En el bar que frecuentaba empezó a ser conocido, naturalmente a sus espaldas, demasiado musculosas para andarse con bromas, como el Marqués del Esparto.

Atilano, que ignoraba el remoquete, era feliz. Especialmente, desde que la Junta directiva de la Asociación Cultural y Deportiva local, le nombró vocal de Cultura.

Entonces, el Marqués del Esparto se suscribió al Marca y al Caso y, no satisfecho con esto, en su búsqueda incansable de ilustración, leyó dos veces el Espasa, otras dos los Episodios Nacionales, cinco el catecismo del padre Astete, cuatro la Divina Comedia, y una sola vez, porque le picaban los ojos y estaba perdiendo vista, Orlando el Furioso, el Quijote y Celia y Cuchifritín.

A medida que el número de metros lineales de letra impresa que recorría su mirada se hacía más amplio, su falta de sencillez y naturalidad aumentaba. Y llegó un momento en que el pueblo, en pleno, se preguntó si sería más conveniente, olvidando la musculosa espalda de Atilano, propinarle una descomunal paliza para bajarle los humos o ascenderle a Duque del Cáñamo.

La indignación de aquella buena gente alcanzó su punto de ebullición cuando se supo que había encargado, en la única imprenta de la villa, quinientas tarjetas de visita en las que, bajo su nombre y apellidos, podía leerse:

Mecánico – especialista en material pesado

Vocal de Cultura del A.C.D.

La sabiduría popular, que no suele equivocarse, decidió tomar la vía intermedia. Ni paliza, ni ascenso. Simple y sencillamente, olvidar la existencia de semejante majadero; fingir que no se le veía y, en definitiva, tal como se dice en la actualidad, pasar de él.

Lo curioso del caso es que esta decisión no fue tomada en ninguna asamblea. No fue precisa y su puesta en práctica resultó general y espontánea.

Atilano que, a pesar de su vista cansada, aún veía, pero padeciendo una ceguera mental, cuya curación quedaba fuera del alcance del Colegio Oficial de Oftalmólogos, y entraba de lleno en la competencia de Nuestra Señora de Lourdes, encontró la explicación a aquel voluntario alejamiento de sus convecinos en el reconocimiento tácito de su propia superioridad.

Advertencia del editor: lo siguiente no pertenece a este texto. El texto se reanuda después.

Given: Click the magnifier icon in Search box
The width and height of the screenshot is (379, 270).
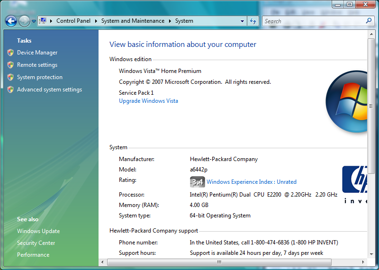Looking at the screenshot, I should [x=369, y=21].
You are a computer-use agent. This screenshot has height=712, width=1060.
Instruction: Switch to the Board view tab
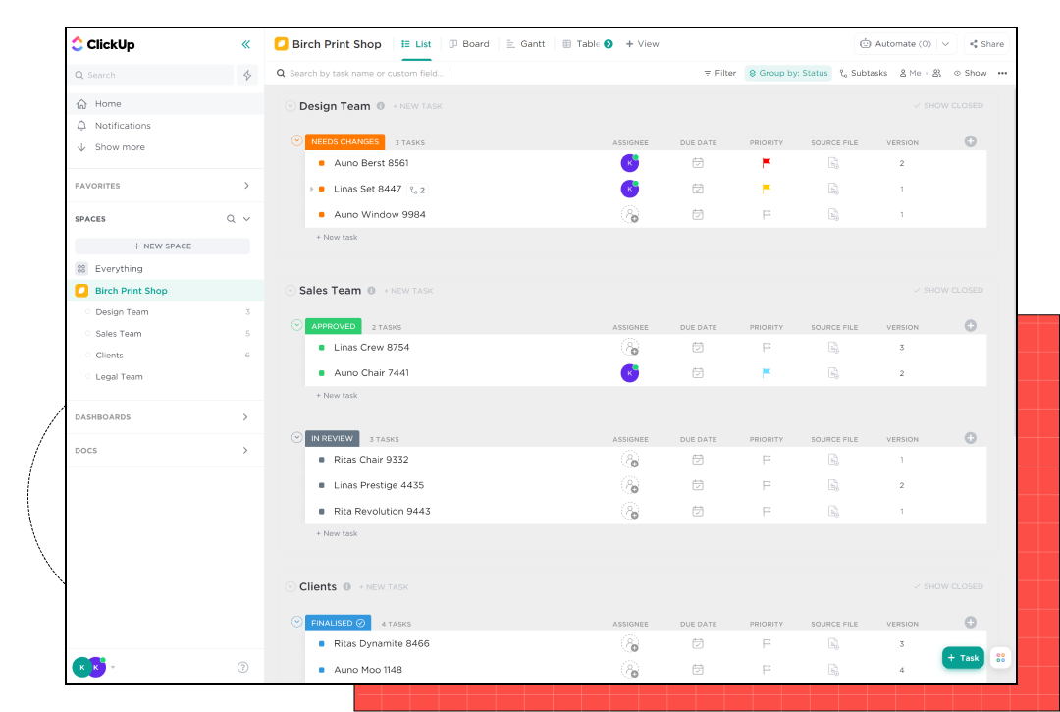tap(468, 44)
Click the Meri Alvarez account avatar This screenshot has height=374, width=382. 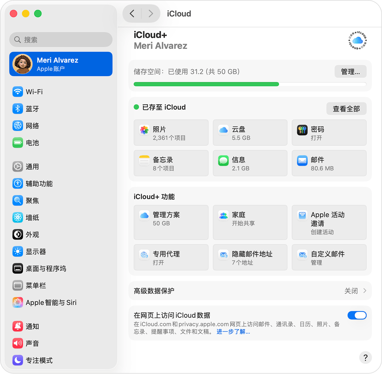click(x=22, y=64)
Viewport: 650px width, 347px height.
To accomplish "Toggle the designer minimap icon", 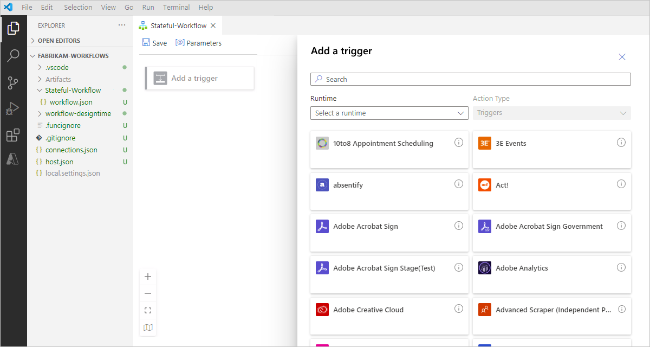I will [x=148, y=327].

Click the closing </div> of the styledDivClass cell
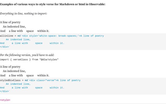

«Por fin, se decía satisfecho, han comprendido mi supremacía. Ahora soy alguien y no se atreven a tratarme como antes.»

Apenas formulado el pensamiento en su confundido cerebro de pobre vanidoso, sin tiempo para comprender lo errado de su conducta, pero totalmente feliz, una cornisa, desprendida del balcón principal del Ayuntamiento, se encargó de facilitar su venturosa salida de este mundo.

La irracional forma de actuar de Atilano viene a demostrar la veracidad de la teoría sobre la vanidad, admirable y brevemente expuesta por el académico Sr. Alarcos, en el prólogo del libro «Oviedo», al decir:

«Si quiés conocer a tu vecín, dái un puestín».